Judge Orders EPA to Comply With Clean Air Act in Ozone Lawsuit

Climate

A federal judge ordered the U.S. Environmental Protection Agency (EPA) to take action to fight air pollution entering New York and Connecticut from five other states, Reuters reported.


The EPA had until August 2017 to complete plans for states that failed to adapt to new ozone air-quality standards set by the agency in 2008, but the plans never materialized, a Bloomberg News article published by The Boston Globe reported.

New York and Connecticut therefore sued the EPA in January to try and force it to create ozone plans for Michigan, Pennsylvania, Illinois, Virginia and West Virginia, since their emissions impact New York and Connecticut’s air.

“The court’s decision is a major win for New Yorkers and our public health, forcing the Trump EPA to follow the law and act to address smog pollution blowing into New York from upwind states,” New York Attorney General Barbara Underwood told Bloomberg News.

U.S. District Judge John Koeltl of Manhattan, who decided the case, said that New York and Connecticut had successfully proved they would be harmed by ozone coming from the five states in question.
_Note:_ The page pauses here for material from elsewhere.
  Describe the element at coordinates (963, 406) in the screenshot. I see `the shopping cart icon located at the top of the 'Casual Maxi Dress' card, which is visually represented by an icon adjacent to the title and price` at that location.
The two states, he said, were trying to “protect their citizens from the harmful effects of the high level of dangerous pollutants in their states caused by the pollutants coming from the defaulting states.”

Up to two-thirds of New Yorkers breathe unhealthy levels of smog, Underwood said in a statement reported by Reuters.

The judge gave the EPA until December 6 to complete the smog-reduction plans.

“Given the prior violations of the statutory deadline by the EPA, it is a reasonable exercise of the court’s equitable powers to require the EPA to do the minimal tasks it has agreed it can do to remedy its past violation of the statute,” Koeltl wrote, according to Reuters.

New York and Connecticut sued the EPA specifically for shirking its obligations under the Clean Air Act.

The Clean Air Act’s “Good Neighbor” provision mandates that the EPA and states act to mitigate the spread of air pollution across state lines when it could impact the air quality standards of downwind states.

“Under the Clean Air Act, the EPA has a duty to take action when upwind states do not meet certain air quality standards and, in this case, the EPA clearly failed to do so,” Connecticut Attorney General George Jepsen said in a statement reported by the Daily Courier-Observer. “We are gratified by the district court’s ruling in this matter, and we will continue to work with our partners in New York to hold EPA accountable on this and other matters where it has not met its legal obligations.”

An EPA spokesperson told Reuters that the agency would act this month to draft “an action that will address any remaining good neighbor obligations related to the 2008 ozone standard for these and other states,” and finalize it by December.